Dakar, 13 mars(SL-INFO) – L’escalade des tensions au Moyen-Orient et ses répercussions directes sur les marchés énergétiques mondiaux redéfinissent l’agenda diplomatique des grandes puissances. Dans ce contexte d’incertitude économique, les délégations de la Chine et des États-Unis s’apprêtent à ouvrir un nouveau chapitre de leurs consultations commerciales en dehors de leurs zones d’influence traditionnelles.

C’est dans la capitale française que se tiendra cette sixième série de pourparlers. Selon les informations de l’agence Anadolu, le ministère chinois du Commerce a confirmé qu’une délégation dirigée par le vice-Premier ministre He Lifeng séjournera à Paris du 14 au 17 mars. Face à lui, la représentation américaine devrait être conduite par le secrétaire au Trésor, Scott Bessent. L’objectif affiché par Pékin est de poursuivre les échanges sur les questions économiques d’intérêt mutuel, en s’appuyant sur les consensus préalablement établis par les dirigeants des deux nations.

Cette rencontre s’inscrit dans une dynamique de négociations itinérantes. Les précédents cycles se sont déroulés à Genève, Londres, Stockholm, Madrid et Kuala Lumpur, permettant d’atténuer les barrières douanières bilatérales qui avaient précédemment atteint des niveaux à trois chiffres. Le rendez-vous parisien intervient également en prélude à une visite officielle de Donald Trump en Chine. La Maison-Blanche a programmé ce déplacement du 31 mars au 2 avril, bien que les autorités pékinoises n’aient pas encore officialisé ce calendrier.

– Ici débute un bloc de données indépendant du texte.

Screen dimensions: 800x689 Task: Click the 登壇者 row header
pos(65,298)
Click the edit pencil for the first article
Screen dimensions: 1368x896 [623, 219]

L’arrière-plan de ces discussions reste fortement marqué par la crise énergétique actuelle. Depuis le 1er mars environ, la fermeture effective du détroit d’Ormuz par l’Iran a entraîné une hausse significative des cours du pétrole. Ce goulot d’étranglement stratégique voit habituellement transiter près de 20 millions de barils de brut par jour, représentant également près de 20 % du commerce mondial de gaz naturel liquéfié.

Cette paralysie maritime découle d’une détérioration brutale de la situation sécuritaire régionale. Le 28 février dernier, des frappes conjointes menées par les États-Unis et Israël ont ciblé le territoire iranien. En réponse, Téhéran a déclenché une série d’attaques de représailles par drones et missiles à travers le Moyen-Orient, ciblant notamment les infrastructures de défense de pays de la région comme les Émirats arabes unis.